Pareto-Optimal Offline Reinforcement Learning via Smooth Tchebysheff Scalarization

TL;DR

This paper introduces STOMP, a novel offline reinforcement learning algorithm that uses smooth Tchebysheff scalarization to effectively optimize multiple conflicting objectives, demonstrated on protein engineering tasks.

Contribution

The paper develops STOMP, a new multi-objective offline RL method that overcomes linear scalarization limitations using smooth Tchebysheff scalarization, with empirical validation on protein datasets.

Findings

STOMP achieves the highest hypervolumes in 8 of 9 settings.

It outperforms state-of-the-art baselines in multi-objective protein optimization.

STOMP is robust and improves post-trained models for multi-attribute tasks.

Abstract

Large language models can be aligned with human preferences through offline reinforcement learning (RL) on small labeled datasets. While single-objective alignment is well-studied, many real-world applications demand the simultaneous optimization of multiple conflicting rewards, e.g. optimizing both catalytic activity and specificity in protein engineering, or helpfulness and harmlessness for chatbots. Prior work has largely relied on linear reward scalarization, but this approach provably fails to recover non-convex regions of the Pareto front.
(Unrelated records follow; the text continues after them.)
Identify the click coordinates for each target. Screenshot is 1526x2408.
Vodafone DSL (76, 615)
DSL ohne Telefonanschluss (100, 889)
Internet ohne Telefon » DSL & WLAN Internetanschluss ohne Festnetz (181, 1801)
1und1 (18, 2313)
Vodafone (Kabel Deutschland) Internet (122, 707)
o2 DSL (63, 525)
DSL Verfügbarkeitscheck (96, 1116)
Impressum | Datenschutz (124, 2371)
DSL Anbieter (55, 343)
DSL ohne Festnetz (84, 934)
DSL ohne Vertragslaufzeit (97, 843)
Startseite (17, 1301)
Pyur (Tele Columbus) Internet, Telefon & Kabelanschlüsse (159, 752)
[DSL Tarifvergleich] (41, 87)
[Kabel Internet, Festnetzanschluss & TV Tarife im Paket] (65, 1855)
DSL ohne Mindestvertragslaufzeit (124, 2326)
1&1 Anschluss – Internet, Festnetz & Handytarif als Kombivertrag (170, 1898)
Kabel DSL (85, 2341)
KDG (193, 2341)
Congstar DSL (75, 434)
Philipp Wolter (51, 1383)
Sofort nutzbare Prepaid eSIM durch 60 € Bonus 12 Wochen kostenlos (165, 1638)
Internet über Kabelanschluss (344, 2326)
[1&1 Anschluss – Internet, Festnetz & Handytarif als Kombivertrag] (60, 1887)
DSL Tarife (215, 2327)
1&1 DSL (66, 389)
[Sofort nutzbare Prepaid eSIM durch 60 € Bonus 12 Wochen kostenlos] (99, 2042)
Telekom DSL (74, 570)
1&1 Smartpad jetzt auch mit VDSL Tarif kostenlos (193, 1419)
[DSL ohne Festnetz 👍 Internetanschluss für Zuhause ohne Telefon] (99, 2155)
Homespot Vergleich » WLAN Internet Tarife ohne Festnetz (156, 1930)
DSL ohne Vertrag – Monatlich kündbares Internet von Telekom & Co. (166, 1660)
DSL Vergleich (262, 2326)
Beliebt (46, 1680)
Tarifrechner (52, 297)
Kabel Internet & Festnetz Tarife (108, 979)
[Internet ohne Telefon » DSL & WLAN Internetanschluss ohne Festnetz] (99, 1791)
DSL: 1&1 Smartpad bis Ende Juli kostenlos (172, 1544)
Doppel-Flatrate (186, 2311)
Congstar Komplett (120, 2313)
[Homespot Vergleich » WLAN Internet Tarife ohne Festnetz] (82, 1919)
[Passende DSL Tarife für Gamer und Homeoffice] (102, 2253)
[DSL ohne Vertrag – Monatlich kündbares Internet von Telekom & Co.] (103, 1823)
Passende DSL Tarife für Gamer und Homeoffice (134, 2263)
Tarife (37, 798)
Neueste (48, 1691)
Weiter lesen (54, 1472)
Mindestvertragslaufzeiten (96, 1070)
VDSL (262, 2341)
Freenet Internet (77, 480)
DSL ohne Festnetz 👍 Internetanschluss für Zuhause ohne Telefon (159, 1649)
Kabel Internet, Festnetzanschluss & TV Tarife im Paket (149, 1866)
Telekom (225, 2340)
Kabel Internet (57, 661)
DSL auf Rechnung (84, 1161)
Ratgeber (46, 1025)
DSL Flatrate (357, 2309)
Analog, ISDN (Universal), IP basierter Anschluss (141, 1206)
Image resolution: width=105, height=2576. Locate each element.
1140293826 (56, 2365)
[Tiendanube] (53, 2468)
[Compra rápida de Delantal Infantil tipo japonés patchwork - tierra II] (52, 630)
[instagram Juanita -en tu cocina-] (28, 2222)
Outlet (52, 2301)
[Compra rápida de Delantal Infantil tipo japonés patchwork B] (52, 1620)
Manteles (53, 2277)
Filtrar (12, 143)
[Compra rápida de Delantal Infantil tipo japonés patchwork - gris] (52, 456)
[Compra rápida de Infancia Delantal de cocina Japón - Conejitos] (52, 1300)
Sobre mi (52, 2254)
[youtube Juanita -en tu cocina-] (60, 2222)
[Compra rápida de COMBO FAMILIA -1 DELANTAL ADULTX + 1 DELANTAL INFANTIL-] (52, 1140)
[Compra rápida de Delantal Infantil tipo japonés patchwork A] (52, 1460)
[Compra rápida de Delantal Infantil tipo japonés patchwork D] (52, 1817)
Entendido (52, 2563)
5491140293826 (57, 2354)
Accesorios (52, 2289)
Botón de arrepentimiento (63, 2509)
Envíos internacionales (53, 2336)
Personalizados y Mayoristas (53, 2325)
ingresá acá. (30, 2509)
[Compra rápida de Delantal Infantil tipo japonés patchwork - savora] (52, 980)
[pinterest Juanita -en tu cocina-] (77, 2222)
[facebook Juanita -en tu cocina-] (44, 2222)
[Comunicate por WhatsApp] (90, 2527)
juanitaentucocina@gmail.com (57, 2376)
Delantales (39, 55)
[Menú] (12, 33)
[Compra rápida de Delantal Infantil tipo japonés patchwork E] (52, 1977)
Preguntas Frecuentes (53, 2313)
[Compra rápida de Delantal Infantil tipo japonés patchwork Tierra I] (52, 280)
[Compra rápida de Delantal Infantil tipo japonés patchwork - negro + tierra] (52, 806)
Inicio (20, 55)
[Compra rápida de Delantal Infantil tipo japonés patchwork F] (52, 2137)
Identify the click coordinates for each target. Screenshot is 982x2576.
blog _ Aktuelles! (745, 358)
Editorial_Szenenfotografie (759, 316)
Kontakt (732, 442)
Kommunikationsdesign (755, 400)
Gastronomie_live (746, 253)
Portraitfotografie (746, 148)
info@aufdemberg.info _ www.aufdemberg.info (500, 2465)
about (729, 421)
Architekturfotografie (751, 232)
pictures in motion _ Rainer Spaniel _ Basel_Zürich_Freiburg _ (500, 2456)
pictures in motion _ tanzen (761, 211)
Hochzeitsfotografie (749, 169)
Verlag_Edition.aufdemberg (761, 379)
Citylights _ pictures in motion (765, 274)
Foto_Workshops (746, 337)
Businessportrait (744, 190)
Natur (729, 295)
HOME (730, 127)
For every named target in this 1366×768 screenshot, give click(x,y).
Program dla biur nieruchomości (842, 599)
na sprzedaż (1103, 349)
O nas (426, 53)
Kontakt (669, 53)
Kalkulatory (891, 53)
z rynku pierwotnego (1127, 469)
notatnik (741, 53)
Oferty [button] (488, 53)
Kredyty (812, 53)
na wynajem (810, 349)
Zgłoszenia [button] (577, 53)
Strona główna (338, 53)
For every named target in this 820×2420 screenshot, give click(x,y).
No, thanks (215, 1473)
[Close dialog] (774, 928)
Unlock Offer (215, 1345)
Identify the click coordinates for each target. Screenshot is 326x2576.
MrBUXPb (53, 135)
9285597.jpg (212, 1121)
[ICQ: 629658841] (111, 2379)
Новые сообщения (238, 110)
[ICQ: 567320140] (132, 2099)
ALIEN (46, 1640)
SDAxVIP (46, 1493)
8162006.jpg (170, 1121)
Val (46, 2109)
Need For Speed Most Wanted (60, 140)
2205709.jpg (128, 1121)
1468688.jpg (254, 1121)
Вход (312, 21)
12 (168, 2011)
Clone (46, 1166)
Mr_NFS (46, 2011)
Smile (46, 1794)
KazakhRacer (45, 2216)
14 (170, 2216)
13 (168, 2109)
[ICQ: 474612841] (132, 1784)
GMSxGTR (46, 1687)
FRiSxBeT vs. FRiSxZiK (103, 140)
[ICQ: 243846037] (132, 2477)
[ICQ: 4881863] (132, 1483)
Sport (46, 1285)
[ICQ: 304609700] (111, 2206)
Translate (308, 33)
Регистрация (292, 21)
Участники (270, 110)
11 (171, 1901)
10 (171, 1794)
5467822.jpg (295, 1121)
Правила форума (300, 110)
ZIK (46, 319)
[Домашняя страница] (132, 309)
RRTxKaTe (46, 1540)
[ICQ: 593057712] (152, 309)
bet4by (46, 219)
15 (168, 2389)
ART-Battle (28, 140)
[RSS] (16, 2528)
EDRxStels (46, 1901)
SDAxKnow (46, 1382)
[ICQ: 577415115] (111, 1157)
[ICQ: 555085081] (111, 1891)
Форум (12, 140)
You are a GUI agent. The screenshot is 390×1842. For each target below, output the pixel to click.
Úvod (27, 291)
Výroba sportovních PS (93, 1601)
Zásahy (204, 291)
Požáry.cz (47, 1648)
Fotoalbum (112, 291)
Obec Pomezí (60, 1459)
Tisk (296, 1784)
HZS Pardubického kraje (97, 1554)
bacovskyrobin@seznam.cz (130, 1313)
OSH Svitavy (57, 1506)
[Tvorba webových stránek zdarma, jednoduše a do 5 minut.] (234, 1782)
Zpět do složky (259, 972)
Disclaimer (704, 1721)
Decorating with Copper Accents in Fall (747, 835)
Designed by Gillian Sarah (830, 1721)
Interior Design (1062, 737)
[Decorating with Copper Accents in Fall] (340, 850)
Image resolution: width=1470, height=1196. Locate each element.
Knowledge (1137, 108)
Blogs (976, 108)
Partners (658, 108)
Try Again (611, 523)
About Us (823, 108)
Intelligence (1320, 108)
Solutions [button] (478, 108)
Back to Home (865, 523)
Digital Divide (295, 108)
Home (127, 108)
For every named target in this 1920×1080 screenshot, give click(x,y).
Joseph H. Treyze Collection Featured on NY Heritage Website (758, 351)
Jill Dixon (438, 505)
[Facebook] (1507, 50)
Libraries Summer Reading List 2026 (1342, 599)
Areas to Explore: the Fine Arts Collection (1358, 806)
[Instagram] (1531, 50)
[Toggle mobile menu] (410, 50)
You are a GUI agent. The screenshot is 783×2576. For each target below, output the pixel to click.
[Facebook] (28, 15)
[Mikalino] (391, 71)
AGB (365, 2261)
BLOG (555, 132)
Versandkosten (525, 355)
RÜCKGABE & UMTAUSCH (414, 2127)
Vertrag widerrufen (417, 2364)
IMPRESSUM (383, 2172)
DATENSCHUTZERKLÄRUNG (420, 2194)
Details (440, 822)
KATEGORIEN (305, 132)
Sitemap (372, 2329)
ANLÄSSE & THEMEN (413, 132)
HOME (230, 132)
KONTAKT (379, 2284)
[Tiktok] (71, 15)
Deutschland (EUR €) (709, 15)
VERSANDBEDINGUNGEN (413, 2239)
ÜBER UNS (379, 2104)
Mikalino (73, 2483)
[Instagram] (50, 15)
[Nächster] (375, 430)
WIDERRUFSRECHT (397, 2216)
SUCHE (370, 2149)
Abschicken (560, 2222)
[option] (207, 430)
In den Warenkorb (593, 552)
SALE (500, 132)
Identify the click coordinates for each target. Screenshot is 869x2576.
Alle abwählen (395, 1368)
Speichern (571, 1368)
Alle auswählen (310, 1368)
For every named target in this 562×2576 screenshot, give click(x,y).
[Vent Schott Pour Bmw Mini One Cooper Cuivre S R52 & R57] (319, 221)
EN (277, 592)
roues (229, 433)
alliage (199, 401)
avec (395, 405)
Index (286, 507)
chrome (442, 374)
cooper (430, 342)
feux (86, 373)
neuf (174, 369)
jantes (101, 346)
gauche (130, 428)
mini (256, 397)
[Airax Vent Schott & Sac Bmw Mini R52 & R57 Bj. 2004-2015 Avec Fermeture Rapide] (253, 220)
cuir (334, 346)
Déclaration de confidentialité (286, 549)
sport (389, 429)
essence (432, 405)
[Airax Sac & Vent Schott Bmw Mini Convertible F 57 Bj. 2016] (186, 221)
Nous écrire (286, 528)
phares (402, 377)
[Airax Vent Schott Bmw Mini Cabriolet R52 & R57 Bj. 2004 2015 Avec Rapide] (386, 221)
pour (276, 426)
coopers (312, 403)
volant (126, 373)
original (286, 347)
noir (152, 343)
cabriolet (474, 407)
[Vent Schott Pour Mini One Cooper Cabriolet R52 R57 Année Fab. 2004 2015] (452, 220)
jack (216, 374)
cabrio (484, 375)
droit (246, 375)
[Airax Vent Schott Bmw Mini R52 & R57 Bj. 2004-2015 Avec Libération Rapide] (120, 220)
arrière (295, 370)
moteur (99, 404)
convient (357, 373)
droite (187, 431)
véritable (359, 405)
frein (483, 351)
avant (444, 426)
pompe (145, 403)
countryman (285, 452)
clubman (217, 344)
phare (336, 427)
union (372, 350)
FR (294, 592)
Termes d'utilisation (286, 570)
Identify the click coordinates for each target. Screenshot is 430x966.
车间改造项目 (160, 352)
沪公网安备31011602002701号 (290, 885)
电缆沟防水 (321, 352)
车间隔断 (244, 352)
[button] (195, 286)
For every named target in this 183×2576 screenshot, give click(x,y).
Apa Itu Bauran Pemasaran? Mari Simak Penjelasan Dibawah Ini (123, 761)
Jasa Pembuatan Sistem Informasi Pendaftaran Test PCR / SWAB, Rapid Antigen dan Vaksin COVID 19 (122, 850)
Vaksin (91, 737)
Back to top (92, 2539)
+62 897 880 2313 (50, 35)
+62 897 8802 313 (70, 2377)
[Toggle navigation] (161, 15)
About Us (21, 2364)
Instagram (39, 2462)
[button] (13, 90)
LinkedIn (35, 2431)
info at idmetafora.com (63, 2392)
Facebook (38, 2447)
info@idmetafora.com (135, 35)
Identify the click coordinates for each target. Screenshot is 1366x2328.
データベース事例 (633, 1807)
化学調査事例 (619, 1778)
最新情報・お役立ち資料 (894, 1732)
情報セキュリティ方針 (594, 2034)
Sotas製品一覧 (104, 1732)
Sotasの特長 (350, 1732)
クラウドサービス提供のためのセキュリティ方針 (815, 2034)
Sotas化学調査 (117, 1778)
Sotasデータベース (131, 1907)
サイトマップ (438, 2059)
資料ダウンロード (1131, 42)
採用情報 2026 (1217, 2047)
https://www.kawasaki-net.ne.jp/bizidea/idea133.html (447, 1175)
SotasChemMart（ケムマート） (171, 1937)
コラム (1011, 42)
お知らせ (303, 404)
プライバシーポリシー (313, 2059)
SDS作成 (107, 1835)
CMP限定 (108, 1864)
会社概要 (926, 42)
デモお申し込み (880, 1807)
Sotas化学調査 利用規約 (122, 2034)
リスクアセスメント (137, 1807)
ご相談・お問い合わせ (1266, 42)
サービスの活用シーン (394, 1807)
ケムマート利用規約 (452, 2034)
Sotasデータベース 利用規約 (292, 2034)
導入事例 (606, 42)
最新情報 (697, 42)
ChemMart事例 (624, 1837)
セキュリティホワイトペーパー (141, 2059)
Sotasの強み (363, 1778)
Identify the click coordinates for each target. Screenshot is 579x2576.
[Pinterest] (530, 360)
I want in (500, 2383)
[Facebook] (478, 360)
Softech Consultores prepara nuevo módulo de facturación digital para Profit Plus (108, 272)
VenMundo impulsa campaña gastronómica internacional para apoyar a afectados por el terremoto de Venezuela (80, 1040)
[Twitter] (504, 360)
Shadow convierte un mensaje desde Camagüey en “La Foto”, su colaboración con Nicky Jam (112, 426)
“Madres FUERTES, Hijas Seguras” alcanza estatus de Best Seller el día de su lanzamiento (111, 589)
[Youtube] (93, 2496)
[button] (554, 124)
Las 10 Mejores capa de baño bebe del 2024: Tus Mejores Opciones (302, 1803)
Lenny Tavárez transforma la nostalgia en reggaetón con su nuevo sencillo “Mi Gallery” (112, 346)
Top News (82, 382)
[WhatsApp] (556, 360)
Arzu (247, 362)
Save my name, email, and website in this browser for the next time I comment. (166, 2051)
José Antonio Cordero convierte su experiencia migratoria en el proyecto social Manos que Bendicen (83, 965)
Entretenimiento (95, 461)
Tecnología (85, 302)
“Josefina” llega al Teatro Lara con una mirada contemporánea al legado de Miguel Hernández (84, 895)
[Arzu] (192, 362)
In this paper, instead of scalarizing the rewards directly, we frame multi-objective RL itself as an optimization problem to be scalarized via smooth Tchebysheff scalarization, a recent technique that overcomes the shortcomings of linear scalarization. We use this formulation to derive Smooth Tchebysheff Optimization of Multi-Objective Preferences (STOMP), a novel offline RL algorithm that extends direct preference optimization to the multi-objective setting in a principled way by standardizing the individual rewards based on their observed distributions. We empirically validate STOMP on a range of protein engineering tasks by aligning three autoregressive protein language models on three laboratory datasets of protein fitness. Compared to state-of-the-art baselines, STOMP achieves the highest hypervolumes in eight of nine settings according to both offline off-policy and generative evaluations. We thus demonstrate that STOMP is a powerful, robust multi-objective alignment algorithm that can meaningfully improve post-trained models for multi-attribute protein optimization and beyond.